Saved entries:
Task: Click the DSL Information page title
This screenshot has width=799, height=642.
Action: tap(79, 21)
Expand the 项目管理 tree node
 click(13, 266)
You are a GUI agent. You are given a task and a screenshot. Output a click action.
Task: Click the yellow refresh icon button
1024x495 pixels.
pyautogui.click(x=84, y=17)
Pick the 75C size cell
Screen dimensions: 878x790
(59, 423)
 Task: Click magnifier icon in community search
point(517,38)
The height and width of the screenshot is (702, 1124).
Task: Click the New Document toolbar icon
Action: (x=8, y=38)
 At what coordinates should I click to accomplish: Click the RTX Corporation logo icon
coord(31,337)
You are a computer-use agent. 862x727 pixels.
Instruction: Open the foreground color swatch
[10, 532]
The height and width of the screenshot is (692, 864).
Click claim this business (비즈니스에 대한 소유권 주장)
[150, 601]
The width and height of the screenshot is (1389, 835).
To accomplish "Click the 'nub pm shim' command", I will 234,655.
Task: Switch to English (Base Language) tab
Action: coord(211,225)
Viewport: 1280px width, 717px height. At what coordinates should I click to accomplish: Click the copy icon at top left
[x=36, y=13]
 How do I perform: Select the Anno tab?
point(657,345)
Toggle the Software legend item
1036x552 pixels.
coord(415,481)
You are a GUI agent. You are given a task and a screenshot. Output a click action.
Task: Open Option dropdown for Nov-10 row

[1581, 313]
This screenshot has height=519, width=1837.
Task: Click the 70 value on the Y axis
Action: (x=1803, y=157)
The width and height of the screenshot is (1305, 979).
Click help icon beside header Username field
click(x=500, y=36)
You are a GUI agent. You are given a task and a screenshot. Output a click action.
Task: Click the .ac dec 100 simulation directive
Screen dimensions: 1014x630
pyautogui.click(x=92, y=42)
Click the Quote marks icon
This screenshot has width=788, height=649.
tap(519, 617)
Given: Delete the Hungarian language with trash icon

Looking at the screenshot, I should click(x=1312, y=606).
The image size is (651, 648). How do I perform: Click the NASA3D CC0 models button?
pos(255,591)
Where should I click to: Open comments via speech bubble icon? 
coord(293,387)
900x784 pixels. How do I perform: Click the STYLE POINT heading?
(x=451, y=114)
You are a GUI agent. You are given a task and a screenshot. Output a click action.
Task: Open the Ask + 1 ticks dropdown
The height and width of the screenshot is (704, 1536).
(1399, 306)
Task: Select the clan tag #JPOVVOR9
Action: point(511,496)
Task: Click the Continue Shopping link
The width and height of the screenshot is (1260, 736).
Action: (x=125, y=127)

Exercise prompt
Reproduce all the records shown above, unchanged.

Solution to this problem
Task: Click the DSL Information page title
This screenshot has width=799, height=642.
Action: tap(79, 21)
Expand the 项目管理 tree node
 click(13, 266)
You are a GUI agent. You are given a task and a screenshot. Output a click action.
Task: Click the yellow refresh icon button
1024x495 pixels.
pyautogui.click(x=84, y=17)
Pick the 75C size cell
Screen dimensions: 878x790
(59, 423)
 Task: Click magnifier icon in community search
point(517,38)
The height and width of the screenshot is (702, 1124).
Task: Click the New Document toolbar icon
Action: (x=8, y=38)
 At what coordinates should I click to accomplish: Click the RTX Corporation logo icon
coord(31,337)
You are a computer-use agent. 862x727 pixels.
Instruction: Open the foreground color swatch
[10, 532]
The height and width of the screenshot is (692, 864).
Click claim this business (비즈니스에 대한 소유권 주장)
[150, 601]
The width and height of the screenshot is (1389, 835).
To accomplish "Click the 'nub pm shim' command", I will 234,655.
Task: Switch to English (Base Language) tab
Action: coord(211,225)
Viewport: 1280px width, 717px height. At what coordinates should I click to accomplish: Click the copy icon at top left
[x=36, y=13]
 How do I perform: Select the Anno tab?
point(657,345)
Toggle the Software legend item
1036x552 pixels.
coord(415,481)
You are a GUI agent. You are given a task and a screenshot. Output a click action.
Task: Open Option dropdown for Nov-10 row

[1581, 313]
This screenshot has height=519, width=1837.
Task: Click the 70 value on the Y axis
Action: (x=1803, y=157)
The width and height of the screenshot is (1305, 979).
Click help icon beside header Username field
click(x=500, y=36)
You are a GUI agent. You are given a task and a screenshot. Output a click action.
Task: Click the .ac dec 100 simulation directive
Screen dimensions: 1014x630
pyautogui.click(x=92, y=42)
Click the Quote marks icon
This screenshot has width=788, height=649.
tap(519, 617)
Given: Delete the Hungarian language with trash icon

Looking at the screenshot, I should click(x=1312, y=606).
The image size is (651, 648). How do I perform: Click the NASA3D CC0 models button?
pos(255,591)
Where should I click to: Open comments via speech bubble icon? 
coord(293,387)
900x784 pixels. How do I perform: Click the STYLE POINT heading?
(x=451, y=114)
You are a GUI agent. You are given a task and a screenshot. Output a click action.
Task: Open the Ask + 1 ticks dropdown
The height and width of the screenshot is (704, 1536).
(1399, 306)
Task: Select the clan tag #JPOVVOR9
Action: point(511,496)
Task: Click the Continue Shopping link
The width and height of the screenshot is (1260, 736).
Action: (x=125, y=127)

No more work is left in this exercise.